3. My books were less than $150 for all my classes this semester, including a new day planner which was definitely overpriced, but red, and leather, and I love it.
4. I ran into Greg, Jen, Jessica, and Rebecca in the bookstore. I adore them all beyond words. Truly.
5. Wayne called me.
6. We're reading The Mystery of Edwin Drood and various Sherlock Holmes stories in my Mystery in Fiction (19th Century Emphasis) senior course. I am a nerd, this class is essentially useless, and I'm going to love every single second of it.
7. I had 62 facebook notifications from all the silly, nostalgic pictures I posted yesterday, and reconnected with an old friend to boot.
8. Though I was hoping to rent a laptop, if I can get my parents to co-sign for my lack of credit references, I could probably pay off a new Mac in a matter of months, thereby building some credit for needed references in the future.
9. I love my family. A lot.

So overall, no real complaints. I mean, I could complain about the girl who was slopping her way to class in front of me this morning, who shouldn't have been wearing those cute, furry boots since she seemed to have a slight pigeon-toe and placed all her weight on the insides of her feet, making said cute boots look ridiculous, but I guess she can't help the way she walks, so I won't complain. It's cold, but invigorating, and maybe I'm not exactly looking forward to spending two hours each day in German classes, but I'm not exactly dreading it either.

Cheers, Winter Semester 2009. Cheers to you and your finality.

02 January 2009

old lang syne

I probably should have updated around Thanksgiving when I was supposed to have been grateful. I'm a rebel. I don't buy into prescribed gratefulness. I'll be grateful when I'm good and ready-- and I'll have another helping of stuffing while I'm at it!

So now that it's 2009, I'm finally ready to be grateful, thank you. My parents got on my case for like two weeks to write my own paragraph for our family Christmas newsletter. You know the kind. They're one step above writing bios for programs, where you have to write something very short, but informative, about yourself. Bragging is wrong, right?, so it's hard to start up and make it sound all humble, but then once you're on a roll it's hard to stop because I am a big deal, you guys.

Only kidding.

But really. I have had a real important, grown-up year, and I'm suddenly kind of overwhelmed with all the interesting things I got to do. Since last Christmas I've performed in seven productions.
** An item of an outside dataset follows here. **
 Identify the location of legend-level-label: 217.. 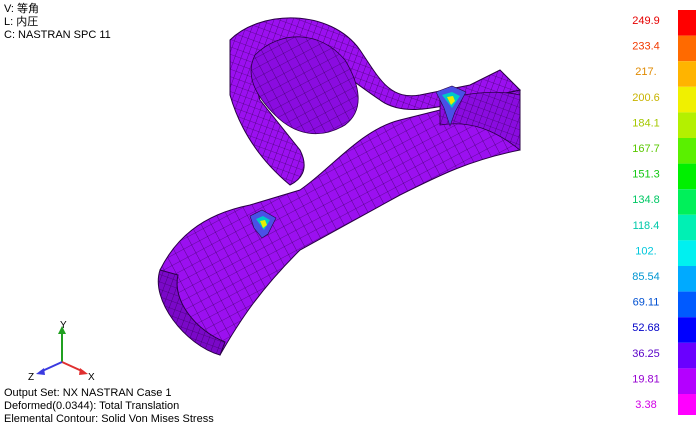
(646, 72).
A Christmas Carol - She Loves Me - Little Women - The Marriage Proposal

Pericles, Prince of Tyre - Sweeney Todd, in concert - A Christmas Carol

I visited the Mother Land.


Hampton Court Palace - Oxford University - Parliament and Big Ben - Shakespeare's Globe Theater - Edinburgh Castle - Eiffel Tower

I saw some pretty cool art...

Cupid & Psyche - Le Moulin de la Galette - Starry Night Over the Rhone - Dance Class at the Opera
Not pictured: Bathing at Asnieres (Seurat); The Astronomer and A Lady Seated at the Virginal (Vermeer)

...and visited (and maybe cried over-- you don't know!!) some interesting dead people.

Ben Jonson - Oscar Wilde - William Shakespeare - Anne Boleyn - THE CHOPPING BLOCK!!!
Not pictured: Queen Elizabeth I, Mary Queen of Scots, John Donne, Georges Surat, King Henry VII, Gilbert Shakespeare, some Scottish soldier's dogs

I got in my first (and hopefully only) car accident.
Not pictured. Though the accident ended up paying for my trip to England, I try not to think about the experience. Shiver.

I heard some good music, too.

Rooney - Ben Lee - Ben Folds - Rooney - The Rocket Summer

I love good food, and I ate a lot of it-- with some great friends, no less.

Trying sushi for the first time, Happy Sumo - Asuka nights with AJ/Kyle/Julie etc - Hooters with JerBear/Matt/Melinda - Bagel at JFK Airport

McDonalds, Paris, France - Spoon Me, London, with Jana/Kevin - English breakfast, Stratford, England - Pericles lunches
Not Pictured: Lunch in the Hampton Court gardens with Anna; 800 trips to Denny's with Julie/Jeremy/Kyle/Aj/Janessa/Darick/Mitch/Riley/Sheldon/Jami/Jillian/Bizzy/&tc.

And to top it off, I threw a real-life, grown-up, kick-AH New Year's PARTY, that people actually came to, that involved vintage dresses and tuxedos, that utilized a dozen random Christmas trees, and that was severely romantic.